Actions to take:
1) In the climbing forum thread, what location is listed for the topic author, Fritz?
2) Please explain, using the climbing forum thread, why Fritz says he may never climb in the Canadian Rubblies again.

Source document:
··········
All you could hear at 3:30 or 4:00 AM was the sound of 30 MSR stoves running at the same time
Bad Climber

Trad climber
The Lawless Border Regions
Jan 16, 2018 - 11:28am PT
Hah, good point, AP. Rockies fans will know the feeling of swilling coffee/beer for long hours in the cooking shelters as it pisses rain/snow, another day on the hills lost to the notoriously bad Rockies weather. Oh, but when it clears....

BAd
Fritz

Social climber
Choss Creek, ID
Topic Author's Reply - Jan 16, 2018 - 12:09pm PT
Thanks all for comments & photos. I'm still hoping for closeup photos & stories of recent Skyladder adventure, but indeed, it does look somewhat "out of condition."

Donini! Thanks for your encouragement, but I've developed severe allergies to that slippery white stuff. I fear I may never climb in the Canadian Rubblies again.

Norm Larson! Per your mention:
Then to Moraine Lake and up the tumbling turds couloir (the little huts outhouse sat at the top of it !). to climb Mt Fay and the classic ice route there. All those routes seemed to be required climbing in the 70's. Sad to see they are in such poor shape today.
··········
Lines drawn from a dataset:
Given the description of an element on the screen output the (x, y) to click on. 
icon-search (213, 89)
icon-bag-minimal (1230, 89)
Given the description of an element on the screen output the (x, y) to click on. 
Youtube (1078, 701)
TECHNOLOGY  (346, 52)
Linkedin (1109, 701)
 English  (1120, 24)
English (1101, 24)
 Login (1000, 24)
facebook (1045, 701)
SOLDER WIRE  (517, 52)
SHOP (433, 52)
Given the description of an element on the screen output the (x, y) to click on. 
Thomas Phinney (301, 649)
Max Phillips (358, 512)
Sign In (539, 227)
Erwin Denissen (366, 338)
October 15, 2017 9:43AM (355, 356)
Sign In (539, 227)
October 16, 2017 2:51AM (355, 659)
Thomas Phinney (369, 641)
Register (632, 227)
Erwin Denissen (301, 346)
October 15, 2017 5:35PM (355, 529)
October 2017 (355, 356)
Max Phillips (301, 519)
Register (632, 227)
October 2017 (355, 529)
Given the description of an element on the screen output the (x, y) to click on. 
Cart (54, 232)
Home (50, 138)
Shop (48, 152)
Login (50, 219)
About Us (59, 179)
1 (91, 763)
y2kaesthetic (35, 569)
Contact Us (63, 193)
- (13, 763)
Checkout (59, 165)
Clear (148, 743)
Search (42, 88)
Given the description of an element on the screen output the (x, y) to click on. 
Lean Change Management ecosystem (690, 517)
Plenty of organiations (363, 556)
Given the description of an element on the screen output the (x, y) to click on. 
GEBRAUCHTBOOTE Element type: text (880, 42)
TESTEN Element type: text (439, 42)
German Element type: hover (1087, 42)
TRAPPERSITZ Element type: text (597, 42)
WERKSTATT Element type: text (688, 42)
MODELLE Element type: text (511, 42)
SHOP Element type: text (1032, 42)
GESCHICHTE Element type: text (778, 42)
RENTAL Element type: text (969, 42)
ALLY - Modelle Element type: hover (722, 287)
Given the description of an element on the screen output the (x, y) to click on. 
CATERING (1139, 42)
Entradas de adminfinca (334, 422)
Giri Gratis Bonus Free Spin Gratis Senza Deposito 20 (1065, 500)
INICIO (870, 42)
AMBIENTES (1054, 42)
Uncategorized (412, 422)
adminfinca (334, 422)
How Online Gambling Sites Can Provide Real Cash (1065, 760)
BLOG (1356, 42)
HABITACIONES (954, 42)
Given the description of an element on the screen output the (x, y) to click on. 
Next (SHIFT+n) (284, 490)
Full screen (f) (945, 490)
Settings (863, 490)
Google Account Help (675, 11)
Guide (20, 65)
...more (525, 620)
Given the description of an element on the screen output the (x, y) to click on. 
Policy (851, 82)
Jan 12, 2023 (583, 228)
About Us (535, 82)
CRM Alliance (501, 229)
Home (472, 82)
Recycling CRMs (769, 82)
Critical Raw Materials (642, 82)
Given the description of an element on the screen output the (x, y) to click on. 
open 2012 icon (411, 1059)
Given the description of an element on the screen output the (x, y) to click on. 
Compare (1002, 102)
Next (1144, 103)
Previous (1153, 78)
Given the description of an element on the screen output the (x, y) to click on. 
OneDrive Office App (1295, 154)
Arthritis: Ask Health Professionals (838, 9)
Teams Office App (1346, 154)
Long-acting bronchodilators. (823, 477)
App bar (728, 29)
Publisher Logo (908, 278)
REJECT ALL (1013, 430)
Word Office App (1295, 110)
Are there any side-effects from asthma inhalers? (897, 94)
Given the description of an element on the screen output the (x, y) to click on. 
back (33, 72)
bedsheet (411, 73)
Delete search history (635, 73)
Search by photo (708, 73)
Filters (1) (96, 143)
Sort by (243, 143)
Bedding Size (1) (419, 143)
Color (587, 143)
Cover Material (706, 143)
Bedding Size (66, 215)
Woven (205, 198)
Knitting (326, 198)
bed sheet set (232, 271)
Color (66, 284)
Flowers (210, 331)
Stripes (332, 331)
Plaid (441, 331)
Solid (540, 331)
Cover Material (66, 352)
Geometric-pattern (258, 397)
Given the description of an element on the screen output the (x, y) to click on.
··········
Solutions per task:
1) Choss Creek, ID

2) Fritz says he has developed severe allergies to "that slippery white stuff." Because of that, he fears he may never climb in the Canadian Rubblies again.